### Exercise material
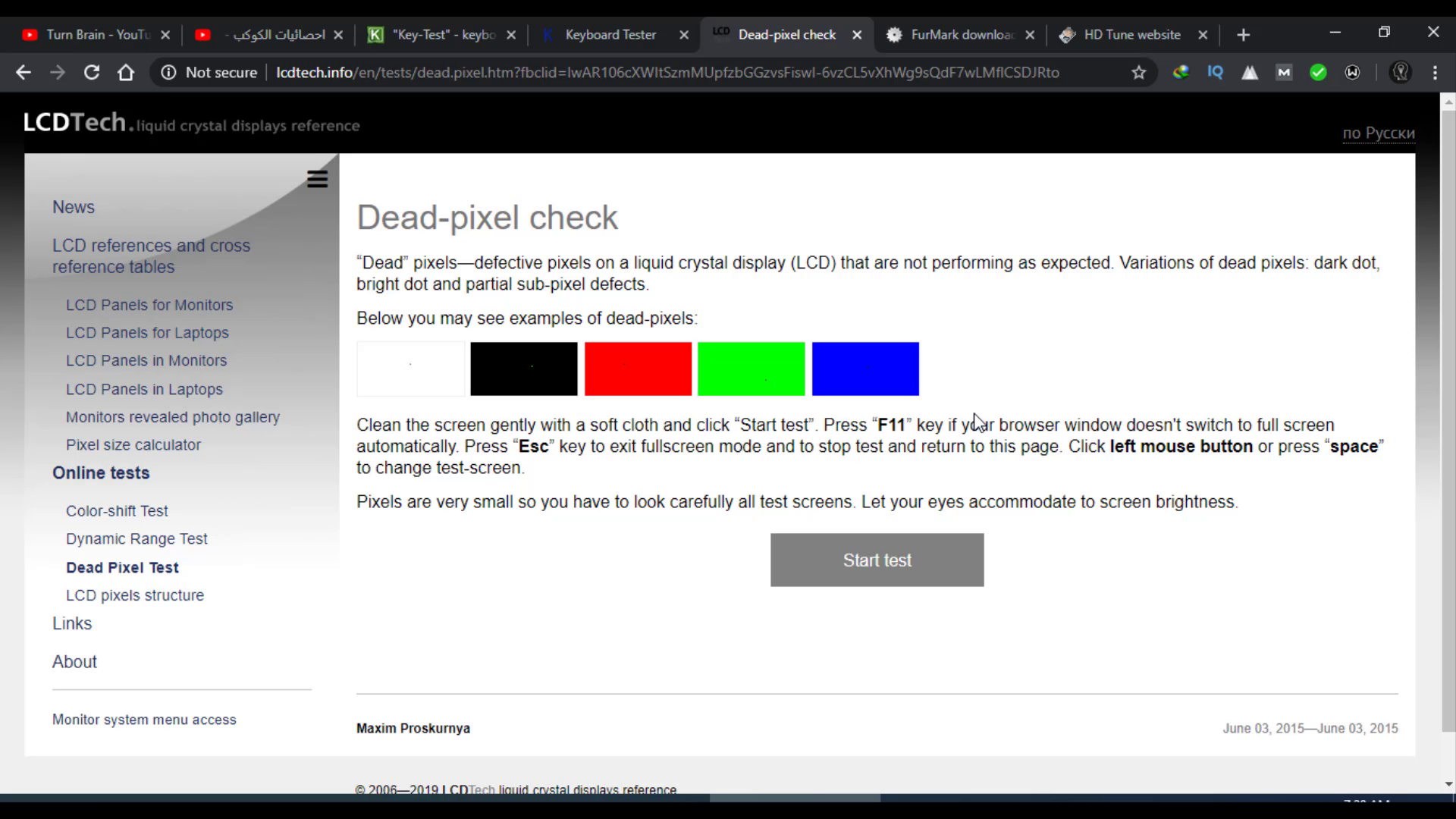Image resolution: width=1456 pixels, height=819 pixels.
Task: Click the Color-shift Test sidebar link
Action: click(x=117, y=510)
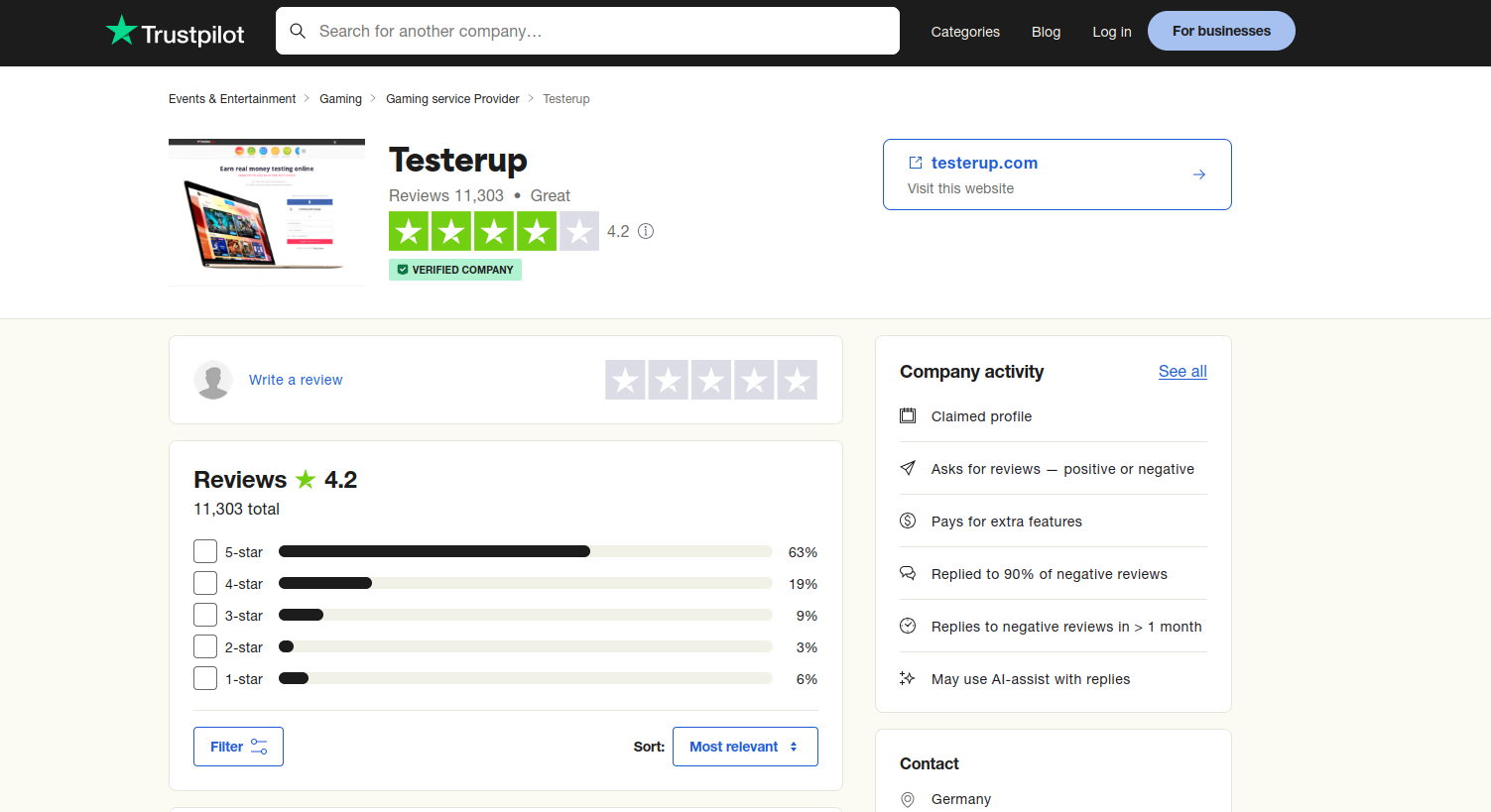Enable the 5-star reviews checkbox
Image resolution: width=1491 pixels, height=812 pixels.
point(205,551)
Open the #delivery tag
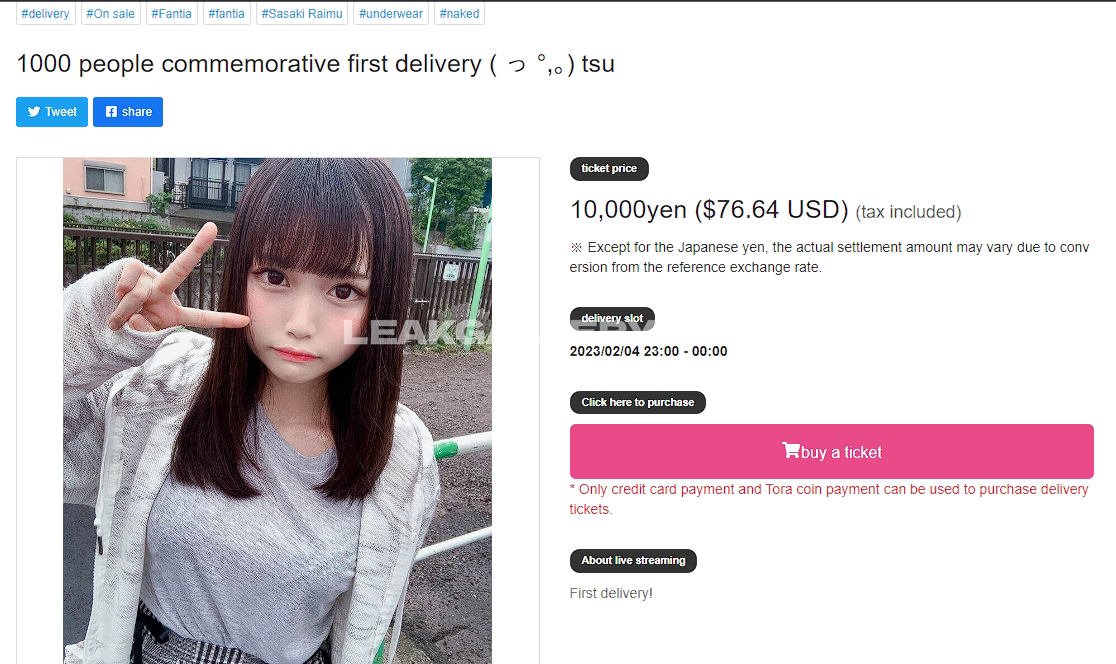 [x=46, y=14]

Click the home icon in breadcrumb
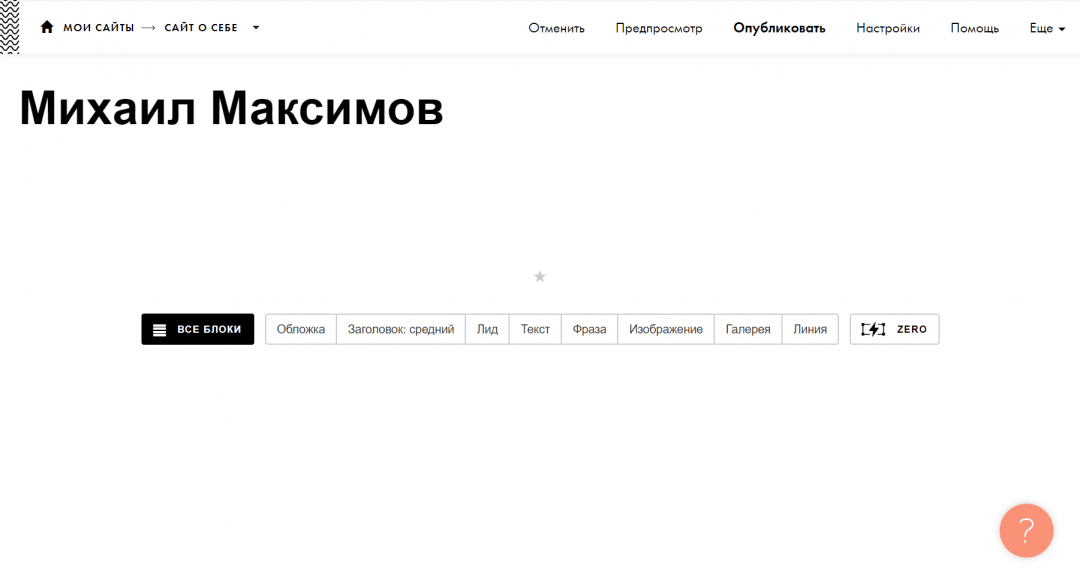pos(46,27)

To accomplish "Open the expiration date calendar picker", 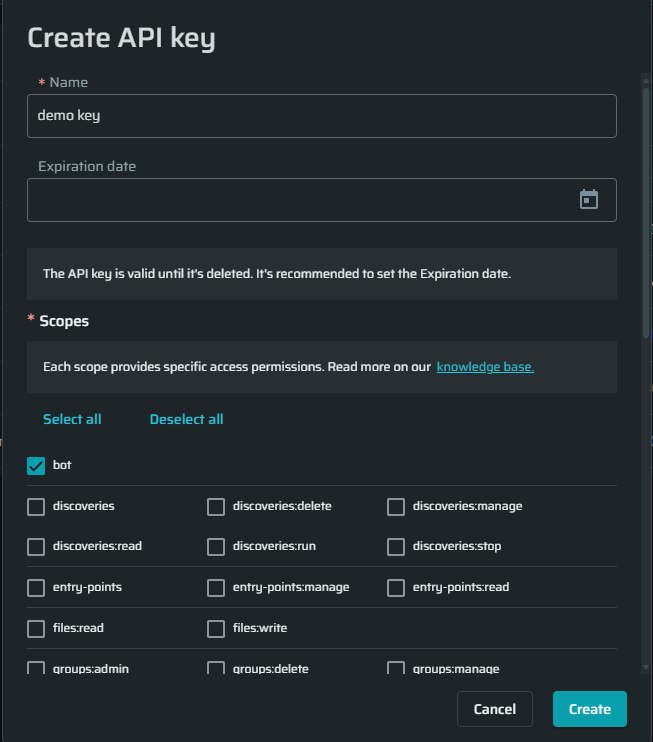I will pos(589,199).
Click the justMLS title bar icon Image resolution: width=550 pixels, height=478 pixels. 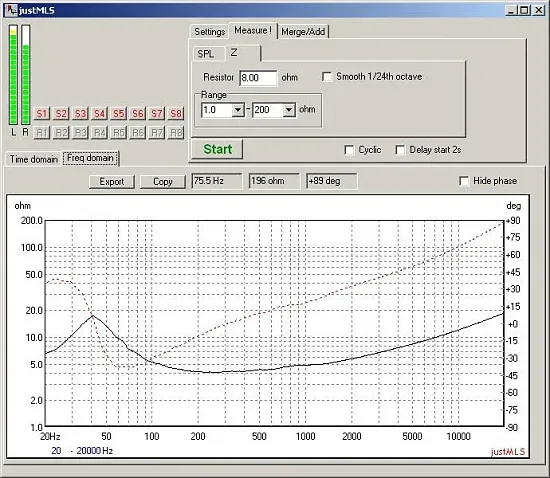pos(11,10)

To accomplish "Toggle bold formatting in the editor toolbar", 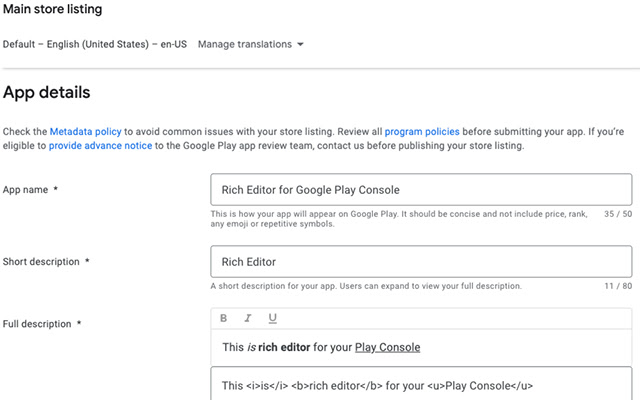I will [223, 318].
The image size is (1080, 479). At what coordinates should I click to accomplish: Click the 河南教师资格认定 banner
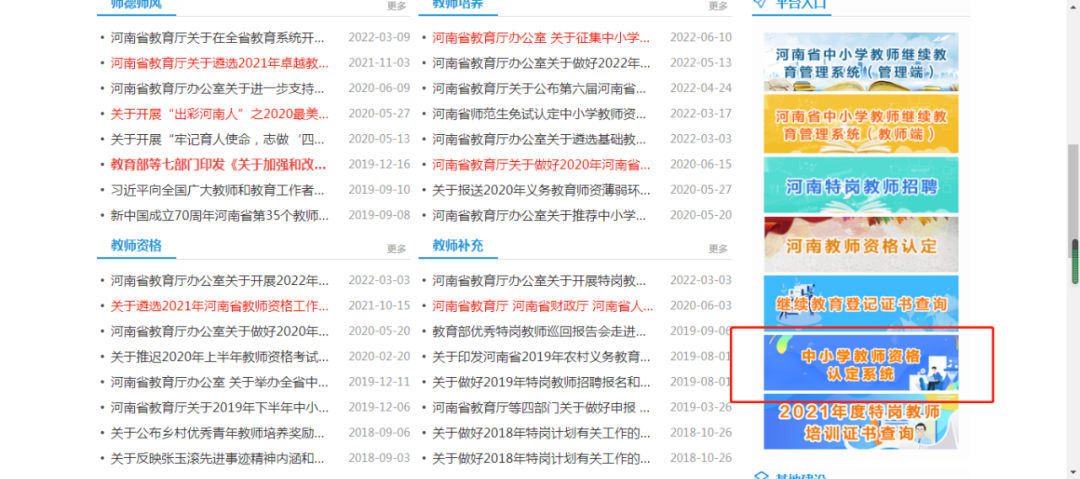coord(860,244)

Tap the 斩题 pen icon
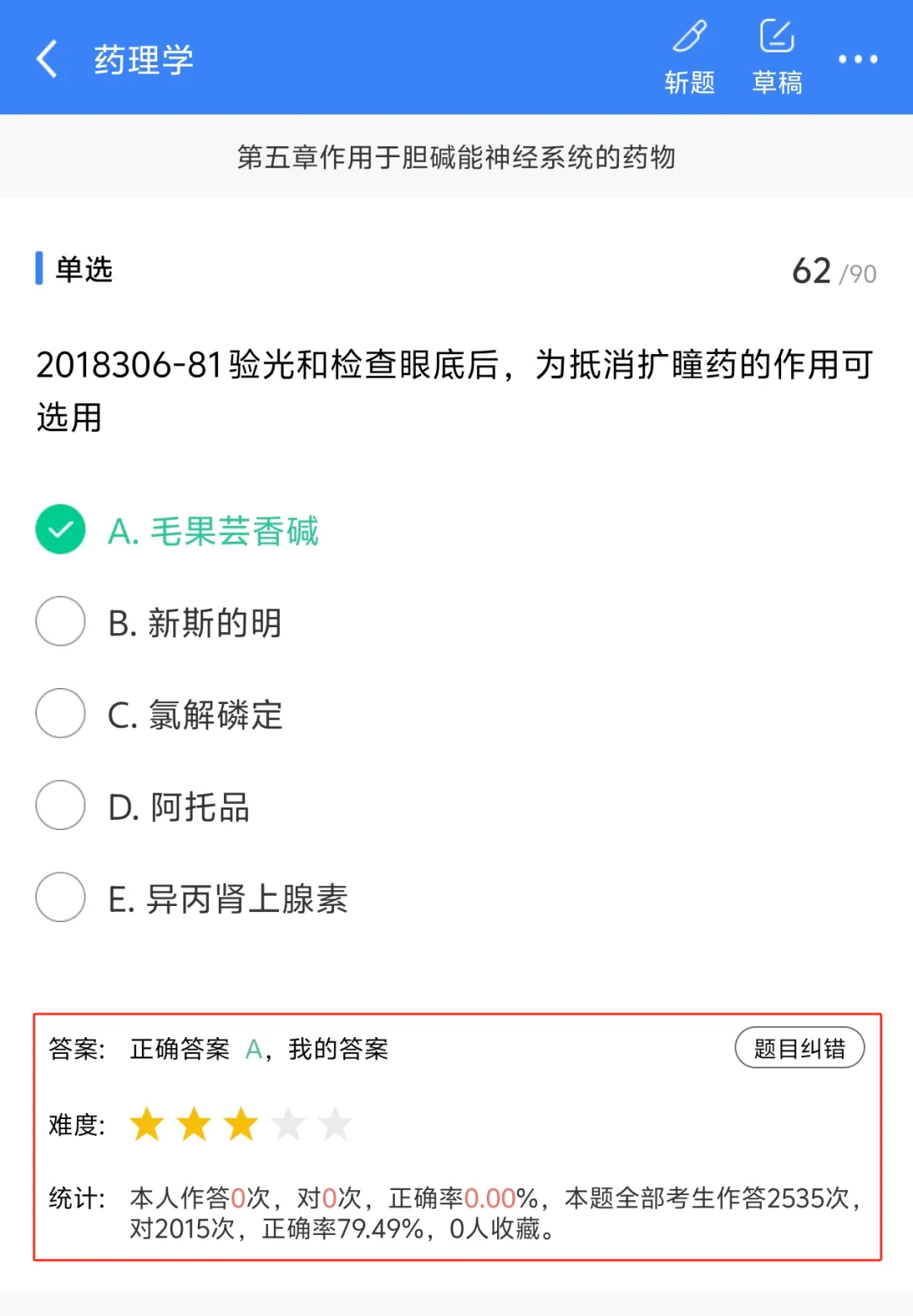click(690, 36)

### Work to be completed
Please output the lines of the records above from the one with "The image size" through the last, exactly as they appear and with both ends included; skip any pictures and add nothing.

### Answer below
The image size is (1080, 479). At what coordinates should I click to accomplish: Click the 河南教师资格认定 banner
coord(860,244)

Tap the 斩题 pen icon
click(690, 36)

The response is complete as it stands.